J.J. worked for The Druker Company, Ltd for 25 years and served as the executive vice president and partner. This Boston-based real estate development company specializes in urban multi-use offices, residences, hotels, and retail. Since retiring 10 years ago, J.J. has been actively involved in leadership roles with several local organizations including vice chair of the board of the Cape Ann Museum, the City Hall Restoration Commission, and co-chair of the Gloucester Community Preservation Committee. J.J. is a founding director of the board of the Gloucester Meetinghouse Foundation organized in 2015.

Caleb Friday

Caleb Friday brings many years of non-profit accounting and finance experience in his role as a board member. He is currently the director of finance and operations for Root NS, Inc., an organization that provides workforce training for teens and young adults. He previously served in the same capacity for Wellspring House, Inc., a local non-profit that provides shelter services for families facing homelessness, after having worked for the Massachusetts House Ways & Means Committee.

Harry Hintlian

Harry is the president and owner of the Superior Nut Company in Cambridge, Massachusetts. A manufacturer and importer of products used in candy and ice cream, the company has thrived over the years through its dedication to providing the finest products possible. Superior Nut has also been the recipient of an Environmental Merit Award from the US Environmental Protection Agency for its commitment to carbon sequestration. A lifelong environmentalist and activist, Harry has become a leader in scientifically planted forests on depleted tropical farmlands that successfully absorb carbon dioxide to offset corporate CO2 emissions. Harry operates and is the principal supporter of a United Nations sanctioned carbon sequestration project, Reforest the Tropics, the only program of its kind in the Western Hemisphere, which manages a series of forests in Costa Rica that permanently gather and sequester CO2.

David Rhinelander

David Rhinelander, whose 1760 house is in the UU Church neighborhood and backs up on the UU Church Burial Ground, has been involved in preserving buildings and neighborhoods for decades in Gloucester and in Connecticut, where he lived for 50 years while working for The Hartford Courant as medical and science writer. He was chairman of Connecticut Landmark and Antiquarian Society until moving to Gloucester, where he soon became chairman of the Gloucester Historical Commission. The commission has successfully preserved and promoted the use of many structures and neighborhoods. That is precisely what the Gloucester Meetinghouse Foundation is doing today, and Rhinelander’s past experiences align with the goals of the Gloucester Meeting House Foundation.
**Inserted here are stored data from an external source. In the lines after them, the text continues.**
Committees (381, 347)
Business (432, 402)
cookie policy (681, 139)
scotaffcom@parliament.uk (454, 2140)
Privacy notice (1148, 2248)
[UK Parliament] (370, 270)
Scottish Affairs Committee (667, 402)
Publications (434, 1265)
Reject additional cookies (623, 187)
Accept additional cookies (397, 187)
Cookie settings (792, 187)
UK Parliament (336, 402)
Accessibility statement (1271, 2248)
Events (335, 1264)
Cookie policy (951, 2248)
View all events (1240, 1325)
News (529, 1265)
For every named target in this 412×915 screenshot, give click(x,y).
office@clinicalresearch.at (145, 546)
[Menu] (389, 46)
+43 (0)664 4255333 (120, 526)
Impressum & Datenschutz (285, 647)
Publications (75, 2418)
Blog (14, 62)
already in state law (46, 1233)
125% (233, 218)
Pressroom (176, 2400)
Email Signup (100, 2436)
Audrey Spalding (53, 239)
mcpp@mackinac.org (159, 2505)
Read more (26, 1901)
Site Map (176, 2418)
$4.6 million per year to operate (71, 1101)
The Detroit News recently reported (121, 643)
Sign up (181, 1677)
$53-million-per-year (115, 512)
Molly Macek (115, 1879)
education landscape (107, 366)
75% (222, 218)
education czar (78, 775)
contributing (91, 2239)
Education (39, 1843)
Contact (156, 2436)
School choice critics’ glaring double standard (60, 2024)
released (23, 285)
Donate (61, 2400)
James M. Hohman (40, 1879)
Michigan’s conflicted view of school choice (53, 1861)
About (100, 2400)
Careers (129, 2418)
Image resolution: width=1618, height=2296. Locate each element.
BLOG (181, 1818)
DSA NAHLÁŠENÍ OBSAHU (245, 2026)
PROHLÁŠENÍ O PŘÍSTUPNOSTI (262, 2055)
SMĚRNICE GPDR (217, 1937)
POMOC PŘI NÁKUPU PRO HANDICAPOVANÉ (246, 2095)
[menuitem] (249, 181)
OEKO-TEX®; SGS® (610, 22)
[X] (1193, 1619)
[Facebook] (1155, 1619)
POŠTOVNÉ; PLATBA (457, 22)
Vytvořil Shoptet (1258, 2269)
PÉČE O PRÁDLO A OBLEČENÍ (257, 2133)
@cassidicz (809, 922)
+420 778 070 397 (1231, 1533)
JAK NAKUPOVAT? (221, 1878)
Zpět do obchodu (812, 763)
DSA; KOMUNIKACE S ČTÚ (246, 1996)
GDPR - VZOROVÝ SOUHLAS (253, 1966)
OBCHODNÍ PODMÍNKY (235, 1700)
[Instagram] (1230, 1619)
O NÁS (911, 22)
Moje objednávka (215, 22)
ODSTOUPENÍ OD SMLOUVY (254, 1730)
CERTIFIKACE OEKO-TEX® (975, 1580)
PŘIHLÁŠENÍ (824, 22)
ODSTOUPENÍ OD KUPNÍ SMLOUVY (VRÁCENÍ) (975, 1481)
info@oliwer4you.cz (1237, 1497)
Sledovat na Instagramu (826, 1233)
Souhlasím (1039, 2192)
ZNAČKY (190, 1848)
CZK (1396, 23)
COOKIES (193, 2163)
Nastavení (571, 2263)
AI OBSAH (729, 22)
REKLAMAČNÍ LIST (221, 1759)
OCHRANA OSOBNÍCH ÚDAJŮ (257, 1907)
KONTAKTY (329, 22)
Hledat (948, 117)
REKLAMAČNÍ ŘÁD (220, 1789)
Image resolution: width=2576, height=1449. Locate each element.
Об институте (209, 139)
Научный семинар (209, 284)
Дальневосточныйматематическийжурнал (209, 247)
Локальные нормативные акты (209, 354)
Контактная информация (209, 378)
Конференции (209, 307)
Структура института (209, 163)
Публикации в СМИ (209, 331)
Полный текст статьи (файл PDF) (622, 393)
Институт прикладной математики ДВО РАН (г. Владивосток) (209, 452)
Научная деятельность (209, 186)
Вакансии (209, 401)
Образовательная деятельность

Rev. Janet Parsons, ex officio

Reverend Janet Parsons was called to the Gloucester Unitarian Universalist Church in 2015. Prior to entering the ministry she was active in affordable housing planning, local government, and social justice work, including participation in 10 relief trips to Louisiana in the wake of Hurricane Katrina. While serving in Gloucester, Rev. Janet has been helping lead the Cape Ann Slavery and Abolition Trust project, bringing awareness of the presence of enslaved people and the slave economy here on Cape Ann, and also is actively involved with the Associated Clergy of Cape Ann.